The business cycle is therefore heading lower, and in the short to medium term, it seems unlikely that there will be much respite. On the contrary the situation may become that much worse through the northern hemisphere winter when the demand for energy will rise further and where the scarcity of supply will impact on households and the productivity of companies.


Higher energy costs: European energy prices have hit stratospheric levels during the month of August which has all but sidelined the production of aluminium given its massive energy requirements. The EU has however stated that it will intervene in the short term to dampen prices which have been incredibly volatile of late due to the uncertainty of Russian gas supplies. There are talks doing the rounds of price caps to stem rising prices which, apart from hurting metal refiners, is fuelling inflation and curtailing economic growth.


Chinese stimulus: Beijing remains committed to underpinning its economy following the loss of confidence in the property sector which has had a knock-on effect on other parts of the Chinese economy. The Chinese State Council announced $44bn in quotas for infrastructure spending in addition to the $44bn it announced at the end of June.

The Council also announced that power generation companies could sell CNY200bn worth of bonds and local governments will be allocated an additional CNY500bn of special bonds from previously unused quotas. 


The month’s most prominent metals

Iron Ore
Iron ore prices on various exchanges have taken their cues from developments in China, with a specific focus on the health of the economy. Beijing is strongly committed to underpinning the economy with stimulus projects following the hard lockdowns relating to COVID-19 which shrank much of 2022’s economic dynamism. There have been a number of mills restarting operations in China this month and the Chinese construction PMI number is in expansion even though it fell on the month.

Our view: The ramp-up in Chinese stimulus should underpin the price of iron ore, we do however, see the global economic recessionary fears providing the cap so do not expect wild price rises in the near and medium term.


The aluminium market is focused almost squarely on the constraints that the higher energy prices are having on production. Alcoa Corporation announced recently that it would be reducing production by 1/3 at a smelter owned by the company in Norway as energy prices surge. Aluminium has often been referred to as energy in the form of metal given the amount of energy needed to create it. It is worth mentioning that it takes about 14 megawatt hours of power to produce 1 tonne of aluminium. This is enough to power the average UK home for more than 3 years. Thus, it is not surprising to see the production of metal in the EU falling by about 50% within the past year.

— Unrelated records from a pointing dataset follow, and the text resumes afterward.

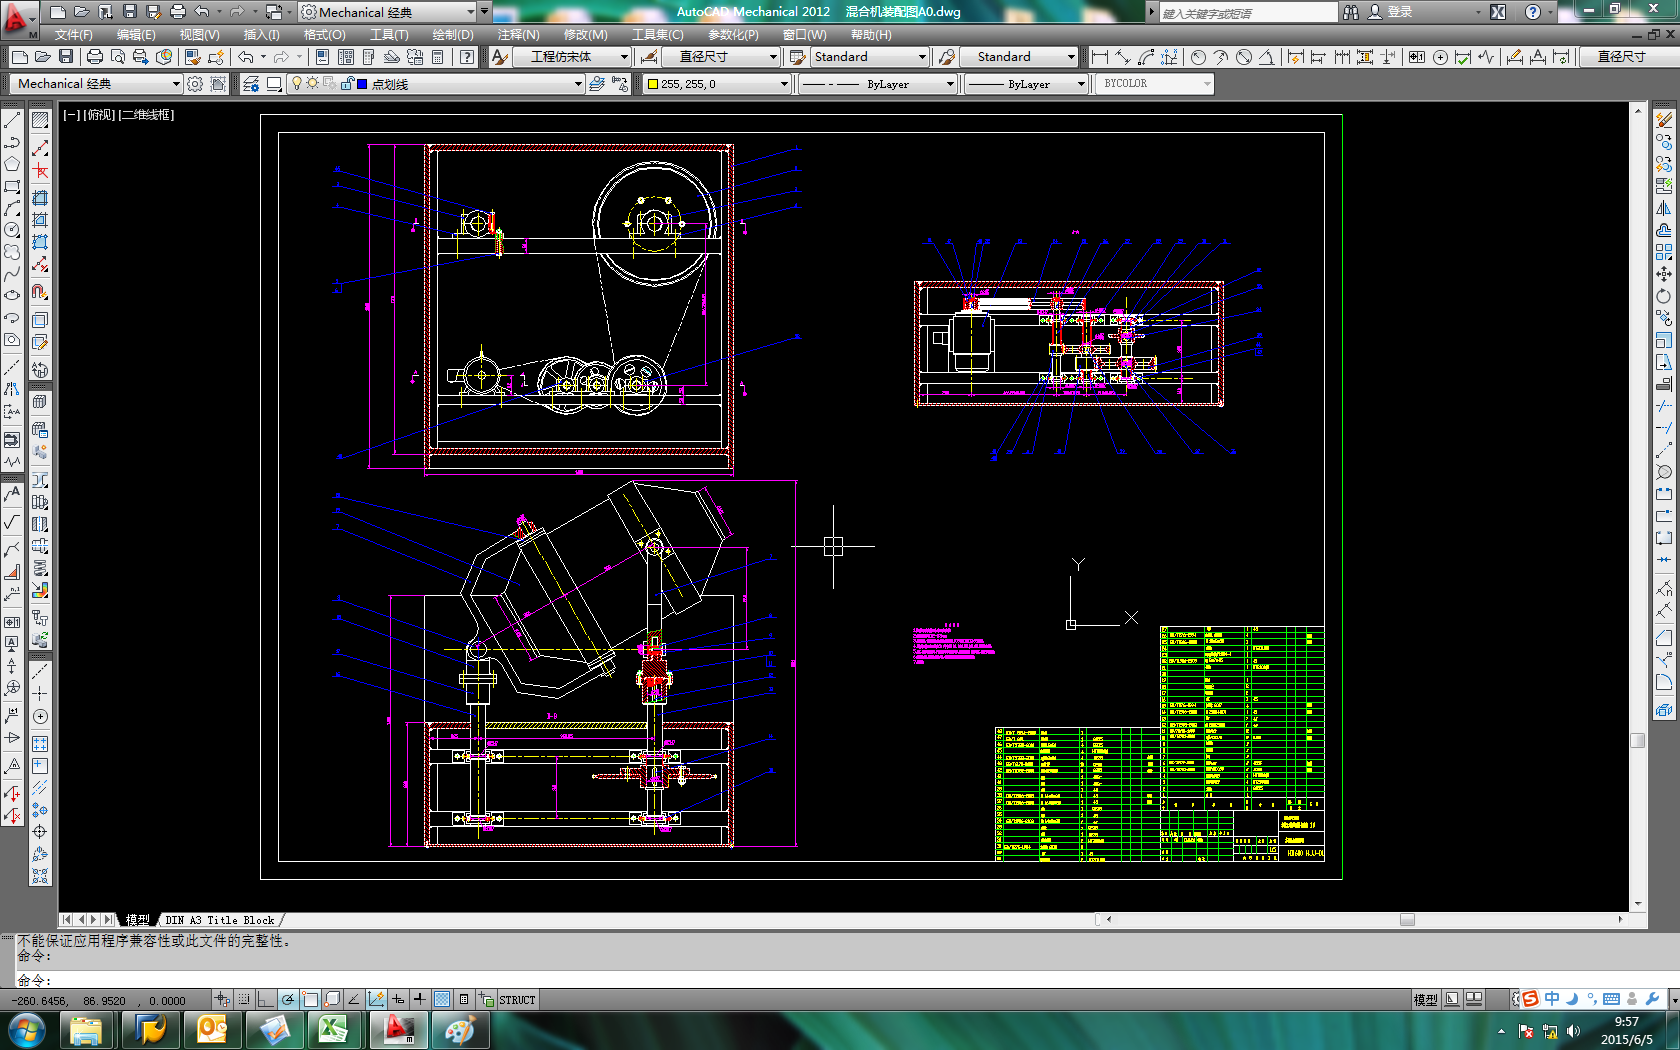Open the 格式(O) menu
Image resolution: width=1680 pixels, height=1050 pixels.
point(324,34)
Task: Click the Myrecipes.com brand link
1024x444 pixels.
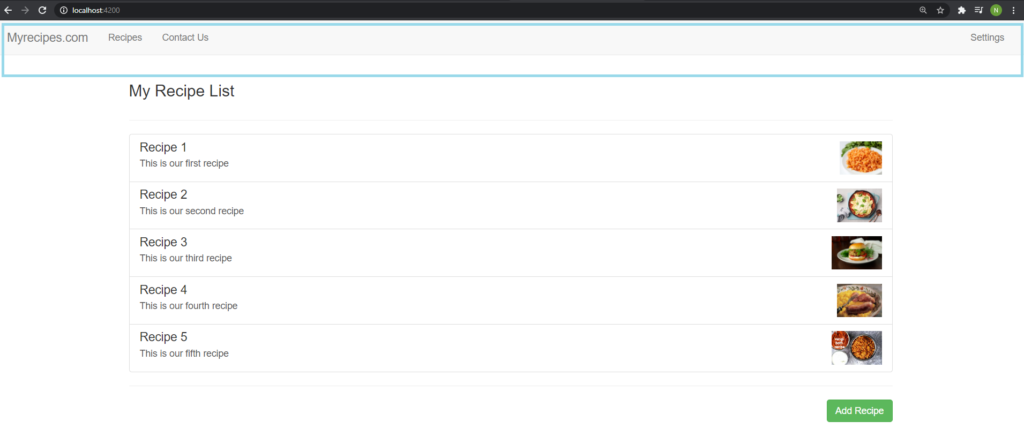Action: [48, 38]
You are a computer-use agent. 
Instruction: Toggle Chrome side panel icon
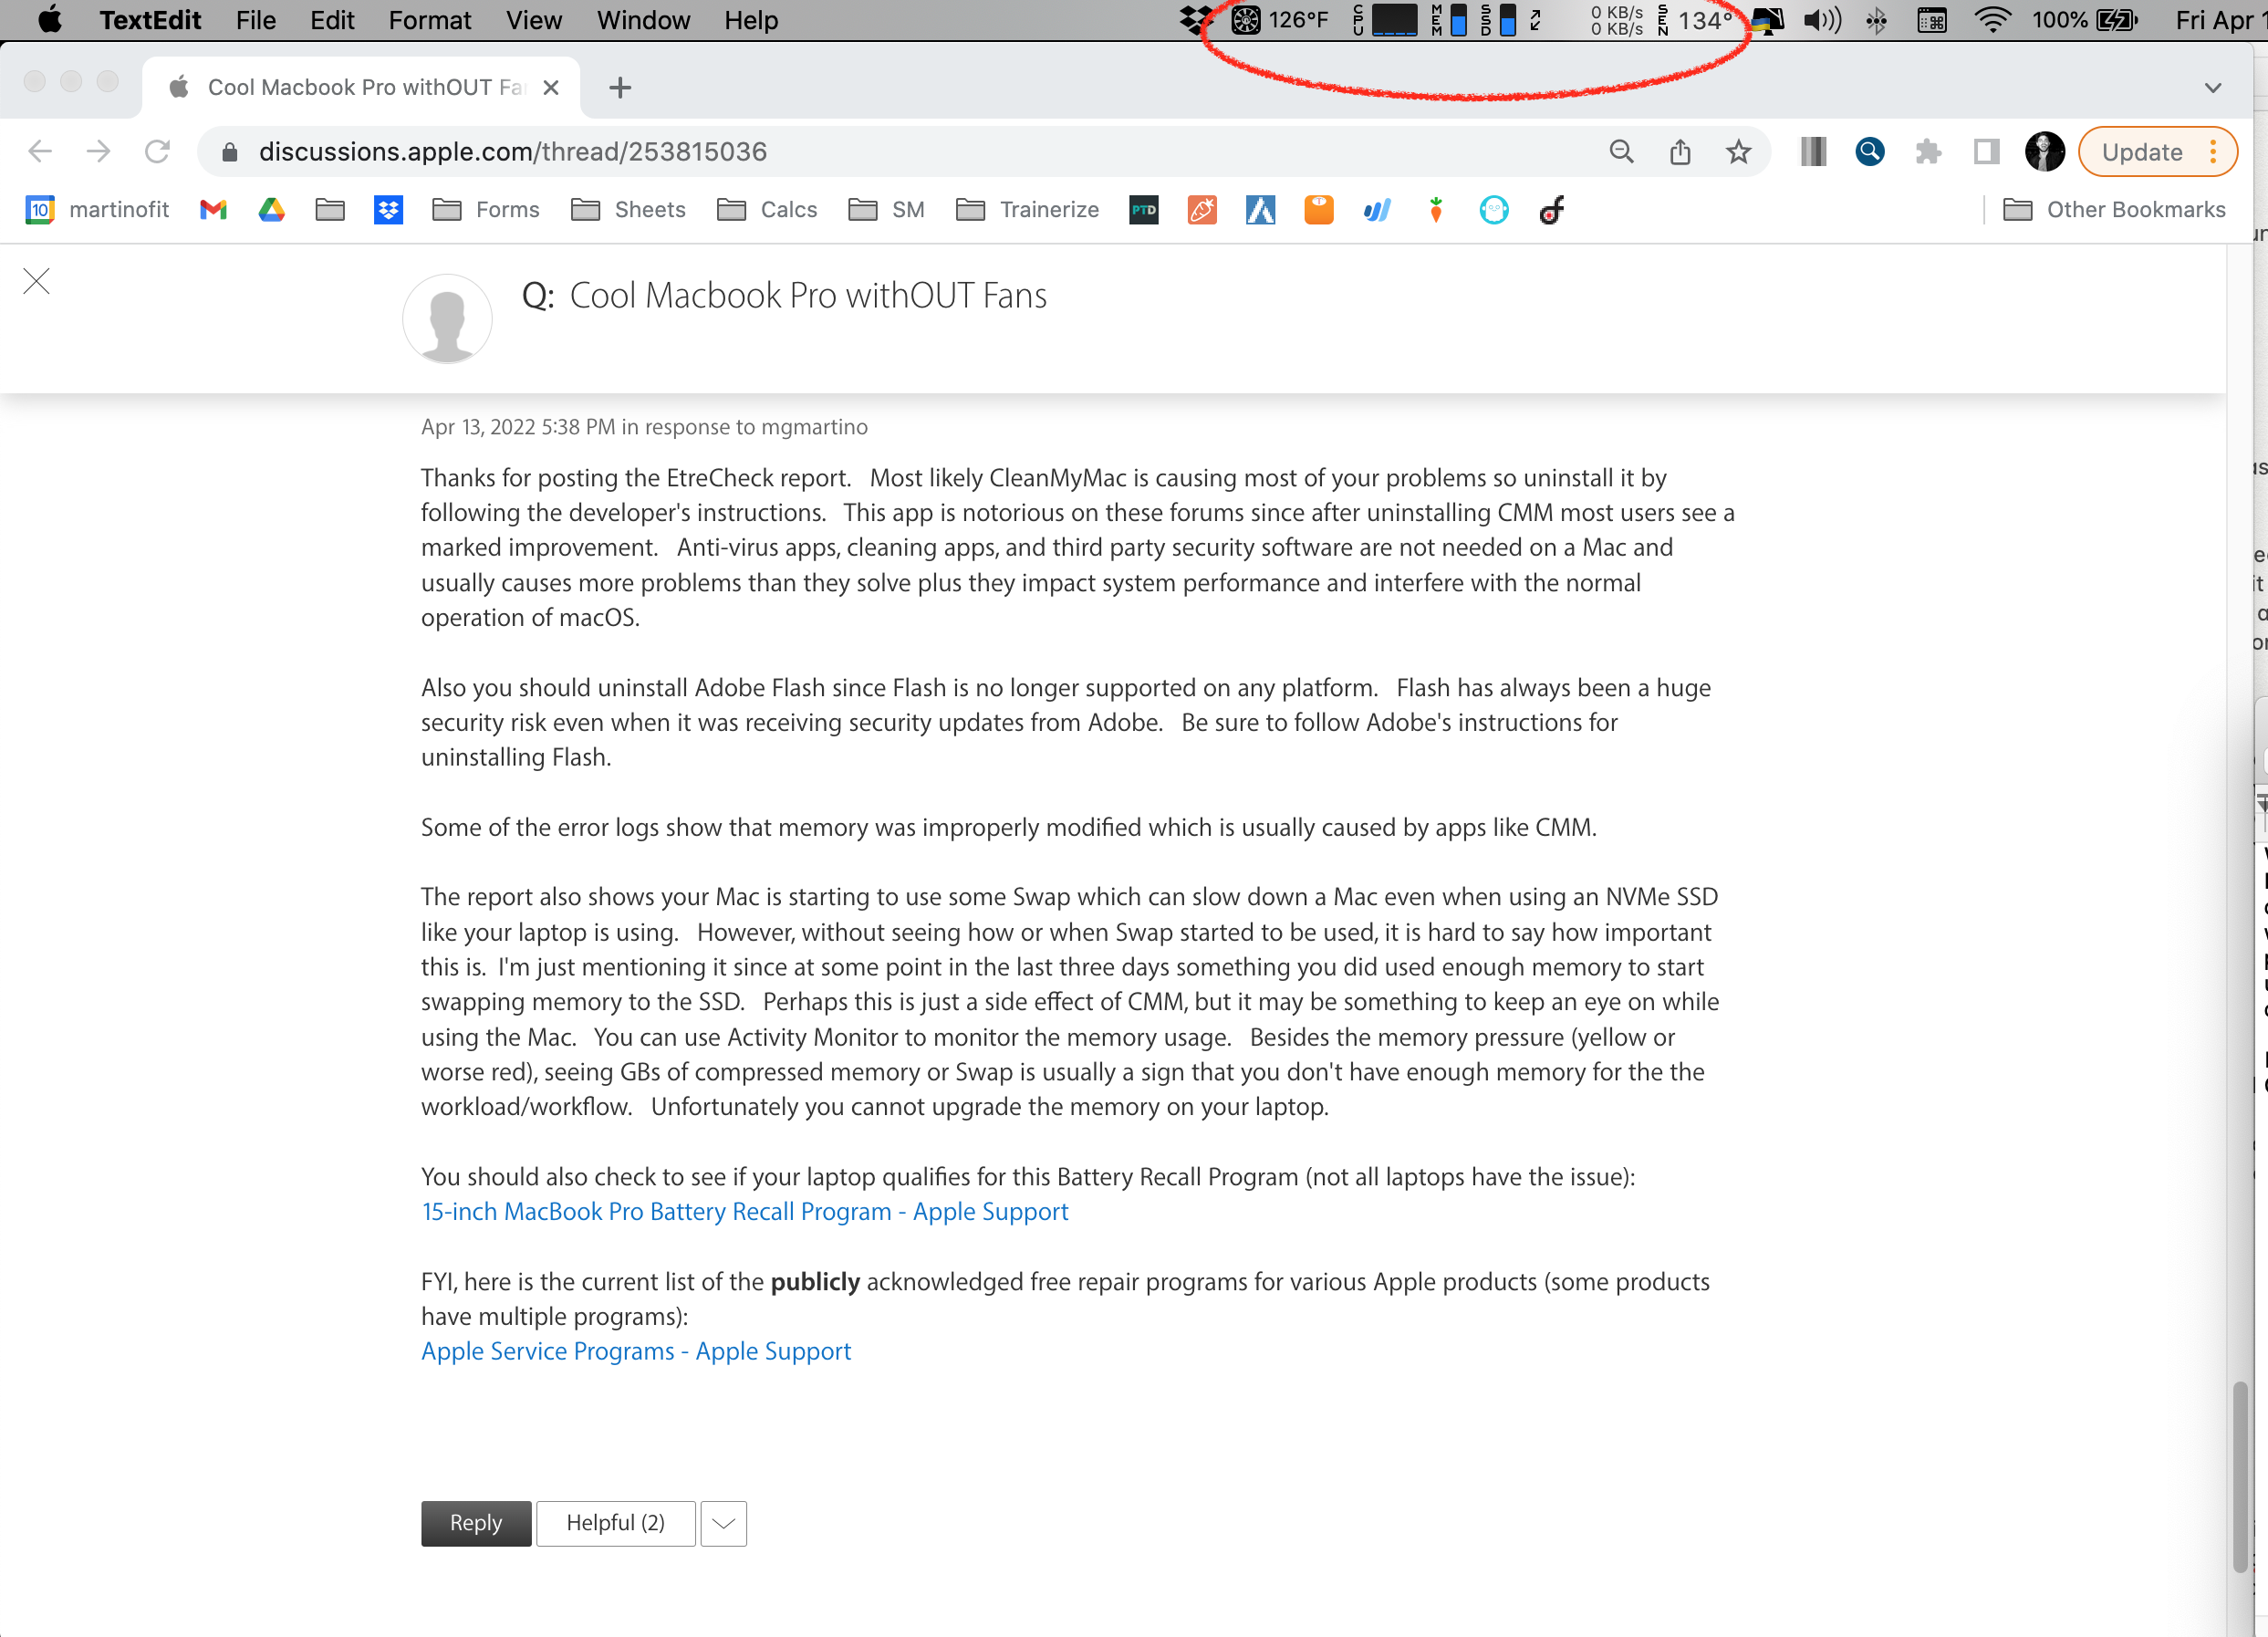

This is expected to accelerate further over the winter months which in turn is likely to keep inventory levels pressured.

Our view: The market remains subdued with the benchmark holding below the $2500.00/tonne psychological level. Investors will be keeping a close eye both on the developments in the energy markets in the EU, as well as China, where Beijing is battling to contain outbreaks of the COVID-19 virus leading to lockdown and in turn demand fears.


Concerns surrounding global economic growth remain the major macro theme driving the price of copper currently. Better risk on trading conditions coupled with a weaker dollar allowed the 3m benchmark LME contract to climb north of $8000.00/tonne during the month of August, however, renewed thoughts of aggressive tightening by the Fed gave rise to a stronger dollar during the last week and thus copper gave back some of the gains.

Our view: The benchmark 3m LME contract has tested the $7000.00/tonne level and failed to break below suggesting a line in the sand to the downside is evident at this level. Equally the topside seems somewhat stretched on levels approaching $8200.00/tonne in the short term.